Here’s how OpenAI will determine how powerful its AI systems are
OpenAI has created an internal scale to track the progress its large language models are making toward artificial general intelligence, or AI with human-like intelligence, a spokesperson told Bloomberg.
Today’s chatbots, like ChatGPT, are at Level 1. OpenAI claims it is nearing Level 2, defined as a system that can solve basic problems at the level of a person with a PhD. Level 3 refers to AI agents capable of taking actions on a user’s behalf. Level 4 involves AI that can create new innovations. Level 5, the final step to achieving AGI, is AI that can perform the work of entire organizations of people. OpenAI has previously defined AGI as “a highly autonomous system surpassing humans in most economically valuable tasks.”
OpenAI’s unique structure is centered around its mission of achieving AGI, and how OpenAI defines AGI is important. The company has said that “if a value-aligned, safety-conscious project comes close to building AGI” before OpenAI does, it commits to not competing with the project and dropping everything to assist. The phrasing of this in OpenAI’s charter is vague, leaving room for the judgment of the for-profit entity (governed by the nonprofit), but a scale that OpenAI can test itself and competitors on could help dictate when AGI is reached in clearer terms.
Still, AGI is still quite a ways away: it will take billions upon billions of dollars worth of computing power to reach AGI, if at all. Timelines from experts, and even at OpenAI, vary wildly. In October 2023, OpenAI CEO Sam Altman said we are “five years, give or take,” before reaching AGI.

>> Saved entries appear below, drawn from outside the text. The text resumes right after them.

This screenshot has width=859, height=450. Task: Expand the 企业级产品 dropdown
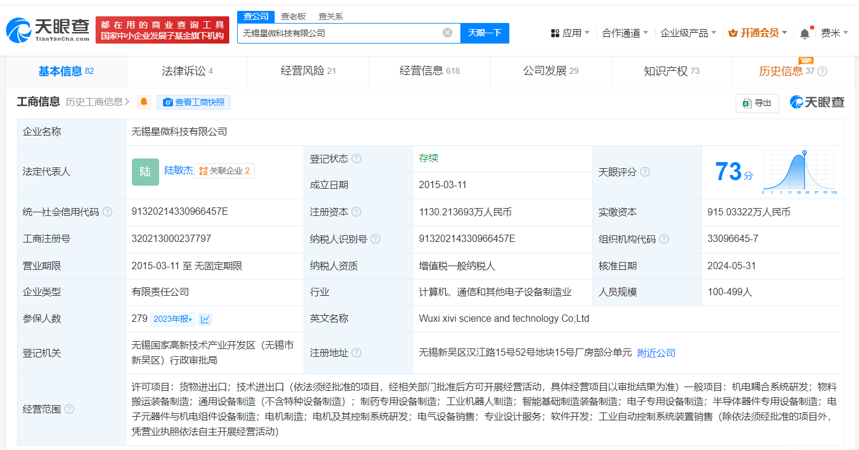click(x=688, y=33)
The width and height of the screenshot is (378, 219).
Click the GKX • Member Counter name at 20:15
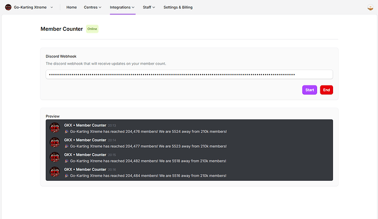point(85,155)
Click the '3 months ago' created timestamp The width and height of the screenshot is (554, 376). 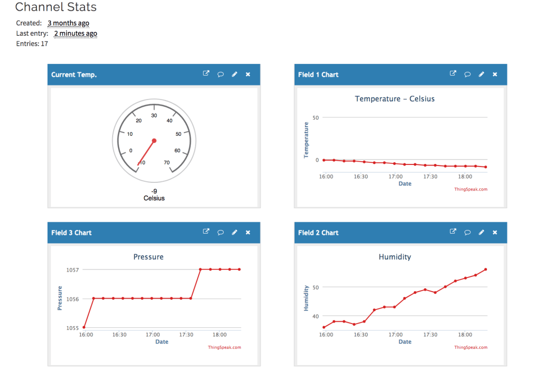pyautogui.click(x=68, y=23)
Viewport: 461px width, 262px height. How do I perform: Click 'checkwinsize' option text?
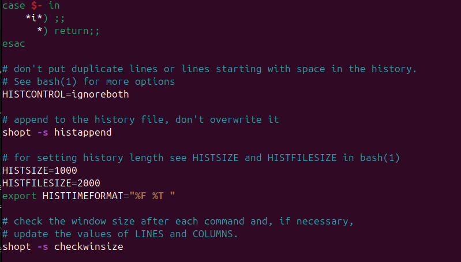[88, 246]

This new grading scale, though still under development, was introduced a day after OpenAI announced its collaboration with Los Alamos National Laboratory, which aims to explore how advanced AI models like GPT-4o can safely assist in bioscientific research. A program manager at Los Alamos, responsible for the national security biology portfolio and instrumental in securing the OpenAI partnership, told The Verge that the goal is to test GPT-4o’s capabilities and establish a set of safety and other factors for the US government. Eventually, public or private models can be tested against these factors to evaluate their own models.
In May, OpenAI dissolved its safety team after the group’s leader, OpenAI cofounder Ilya Sutskever, left the company. Jan Leike, a key OpenAI researcher, resigned shortly after claiming in a post that “safety culture and processes have taken a backseat to shiny products” at the company. While OpenAI denied that was the case, some are concerned about what this means if the company does in fact reach AGI.
OpenAI hasn’t provided details on how it assigns models to these internal levels (and declined The Verge’s request for comment). However, company leaders demonstrated a research project using the GPT-4 AI model during an all-hands meeting on Thursday and believe this project showcases some new skills that exhibit human-like reasoning, according to Bloomberg.
This scale could help provide a strict definition of progress, rather than leaving it up for interpretation. For instance, OpenAI CTO Mira Murati said in an interview in June that the models in its labs are not much better than what the public has already. Meanwhile, CEO Sam Altman said late last year that the company recently “pushed the veil of ignorance back,” meaning the models are remarkably more intelligent.